We are asked, “Are the Marxists against unity? Will they stand in the way, to sabotage and disrupt?” Certainly not. The Marxists are for unity, for the only unity which can have any possibility of advancing the cause of the proletariat. But the Marxists are against reformism, against Centrism, against Stalinism, against these and every other form of betrayal of the workers. For unity, yes: for revolutionary unity.

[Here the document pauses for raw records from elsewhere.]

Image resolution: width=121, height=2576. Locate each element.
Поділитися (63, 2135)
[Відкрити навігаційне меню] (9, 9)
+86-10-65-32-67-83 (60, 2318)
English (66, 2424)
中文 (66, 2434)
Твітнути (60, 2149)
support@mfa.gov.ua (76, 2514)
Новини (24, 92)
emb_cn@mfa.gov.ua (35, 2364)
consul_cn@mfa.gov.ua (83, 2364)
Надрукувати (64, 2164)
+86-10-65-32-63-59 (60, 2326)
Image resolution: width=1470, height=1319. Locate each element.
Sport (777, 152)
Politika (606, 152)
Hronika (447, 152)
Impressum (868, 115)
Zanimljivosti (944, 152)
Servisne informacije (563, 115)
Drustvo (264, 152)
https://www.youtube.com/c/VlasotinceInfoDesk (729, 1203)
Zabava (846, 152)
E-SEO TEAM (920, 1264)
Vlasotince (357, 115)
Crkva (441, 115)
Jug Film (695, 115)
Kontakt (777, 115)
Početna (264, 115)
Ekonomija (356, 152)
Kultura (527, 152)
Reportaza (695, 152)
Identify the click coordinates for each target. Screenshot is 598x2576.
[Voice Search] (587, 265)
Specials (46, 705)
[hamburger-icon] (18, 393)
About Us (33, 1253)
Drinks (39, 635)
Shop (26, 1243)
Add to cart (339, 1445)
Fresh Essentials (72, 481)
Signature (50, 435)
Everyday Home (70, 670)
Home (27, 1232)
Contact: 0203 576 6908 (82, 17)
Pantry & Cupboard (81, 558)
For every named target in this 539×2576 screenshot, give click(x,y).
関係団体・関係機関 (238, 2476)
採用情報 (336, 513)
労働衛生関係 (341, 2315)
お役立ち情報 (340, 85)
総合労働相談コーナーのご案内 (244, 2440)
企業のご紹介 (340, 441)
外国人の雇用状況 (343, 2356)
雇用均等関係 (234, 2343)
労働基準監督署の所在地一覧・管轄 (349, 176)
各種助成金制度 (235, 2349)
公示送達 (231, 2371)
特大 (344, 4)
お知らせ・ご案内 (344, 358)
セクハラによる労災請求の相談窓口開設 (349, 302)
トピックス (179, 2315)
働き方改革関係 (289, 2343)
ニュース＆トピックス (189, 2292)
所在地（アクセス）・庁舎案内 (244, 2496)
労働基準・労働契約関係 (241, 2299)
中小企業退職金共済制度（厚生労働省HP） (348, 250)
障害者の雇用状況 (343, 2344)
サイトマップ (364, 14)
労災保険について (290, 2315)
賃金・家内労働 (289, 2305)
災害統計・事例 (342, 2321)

But the road to revolutionary unity is neither simple nor direct. Its course cannot be wholly plotted in advance. Perhaps—and this is not yet clear—it may lie through such a party of organic unity as would be created through the merging of the Second and Third Internationals. This may not be true—for one obvious reason, because the merger may never take place. Again, it may be forestalled, and the basis for revolutionary unification may be laid, with the help of a strong and Leninist application of the united front as a means both to weld together the masses, and to isolate the Stalinists and reformists alike. The latter possibility depends decisively upon the course of the development of the Left socialists. But even if the road lies through a party of organic unity, the basic and essential task remains the same. Union of the Second and Third Internationals and their programs—that is, the combination of the errors and betrayals of social democracy and Stalinism—can in no degree solve the problem of revolutionary unity. Within such a party, as now when that party is still a slogan, a process and a perspective, the solution would be and could only be: the break with reformism, Stalinism and Centrism, the regroupment of the revolutionists under the program of Leninism. Then, as now, the solution of the problem of revolutionary unity is nothing else than the building of the Fourth International.